The BoJ is systematically engaging in monthly purchases of local bonds, at the same time, Japan is trying to create a self-sustaining recovery, an arduous task, with the puzzles getting even more complex if one throws into the mix a promised mandate for stricter fiscal discipline, which includes a sales tax hike next April 2014.

Evidence mounts tax hike might be forthcoming

"It is extremely important to push ahead with fiscal reform while pursuing the goal of revitalizing the Japanese economy at the same time; while making efforts to defeat long-running deflation, Japan needs to revamp its finances to make them sustainable on a long-term basis" Finance Minister Taro Aso said, cited by Mitsuru Obe from WSJ.

"To achieve these goals--which are international commitments for Japan--the government will draw up a medium-term fiscal reform road map this summer," the speech said.

Aso also emphasized that "it's ultimately the premier's decision, but I don't think we have an option not to hike the sales tax rate, unless there is an extraordinary shock from overseas similar to the Lehman shock."

Japan's PM Mr. Abe is set to make a final decision on the controversial tax increase by September or October the latest, with the decision directly associated with the state of economic affairs. There has been reports recently confirming that Abe plans to set-up an external committee to assess the different economic scenarios if a sales tax hike were to be implemented, as fears are still high about whether or not the economy may withstand possible lower consumption on a tax hike.

One of the latest headlines from Asahi News just read "Japan to cut budget deficit by 8T yen over the next 2 years" without further details on the matter. According to Eamonn Sheridan, Editor at Forexlive, "I find it difficult to believe – unless this is some projection from the possible sales tax increase." What this headline suggests, especially coming from a Japanese-based top-tier news outlet is that the assumption that the tax will be established is growing.

What does a tax hike mean for the Yen?

If the tax hike is taken forward, what would this mean for the Yen? If Japan decides to hike the planned sales tax, odds are higher for downward pressure in inflation, as the tax poses risk for lower spending & sentiment, leading to stagnant wage levels.

In a report published earlier on the week, where contrarian rumours about a suppression of the tax hike were heard, we discussed the Yen performance as a proxy of the perception of future monetary policies by the Bank of Japan.

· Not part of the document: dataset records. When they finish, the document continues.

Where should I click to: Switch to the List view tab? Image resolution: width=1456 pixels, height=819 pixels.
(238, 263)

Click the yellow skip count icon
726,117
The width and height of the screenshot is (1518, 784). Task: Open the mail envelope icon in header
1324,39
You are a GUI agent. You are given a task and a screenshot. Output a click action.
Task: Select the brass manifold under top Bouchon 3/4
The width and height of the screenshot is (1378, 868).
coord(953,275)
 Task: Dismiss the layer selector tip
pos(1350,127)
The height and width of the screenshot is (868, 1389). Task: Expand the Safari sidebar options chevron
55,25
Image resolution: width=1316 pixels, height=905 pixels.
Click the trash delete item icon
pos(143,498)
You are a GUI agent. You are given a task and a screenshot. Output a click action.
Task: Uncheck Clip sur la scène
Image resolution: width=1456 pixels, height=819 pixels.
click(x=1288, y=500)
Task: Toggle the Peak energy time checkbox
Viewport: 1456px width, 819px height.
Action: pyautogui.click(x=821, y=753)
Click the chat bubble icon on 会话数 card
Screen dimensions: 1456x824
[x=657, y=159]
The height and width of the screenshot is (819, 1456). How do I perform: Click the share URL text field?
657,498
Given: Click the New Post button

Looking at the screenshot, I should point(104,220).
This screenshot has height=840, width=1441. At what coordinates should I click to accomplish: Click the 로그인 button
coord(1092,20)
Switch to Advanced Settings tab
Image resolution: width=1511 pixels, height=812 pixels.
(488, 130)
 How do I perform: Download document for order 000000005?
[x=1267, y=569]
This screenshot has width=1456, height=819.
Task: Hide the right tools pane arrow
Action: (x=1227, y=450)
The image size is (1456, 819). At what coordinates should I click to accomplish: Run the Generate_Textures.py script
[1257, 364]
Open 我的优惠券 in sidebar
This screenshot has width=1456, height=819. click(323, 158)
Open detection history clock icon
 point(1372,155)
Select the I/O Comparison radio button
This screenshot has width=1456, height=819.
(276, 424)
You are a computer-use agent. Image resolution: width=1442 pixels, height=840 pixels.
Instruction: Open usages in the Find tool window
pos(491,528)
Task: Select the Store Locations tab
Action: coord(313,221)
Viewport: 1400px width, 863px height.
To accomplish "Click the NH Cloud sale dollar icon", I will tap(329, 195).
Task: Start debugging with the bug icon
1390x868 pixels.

We argued that "if the sales tax increase were to be watered down, seems logical to assume that Japan's alleged inflationary cycle may pick up further momentum, which overtime, if the tendency indicates that the 2% price target is on track, it may suggest that a possible exit strategy from 'ultra loose' policies by the BoJ may be considered." By the same token, if the tax hike were to be implemented, chances are that inflation might be harder to achieve, thus the Bank of Japan having to potentially play an aggressive easing role for longer to hit the 2% sustainable inflation goal.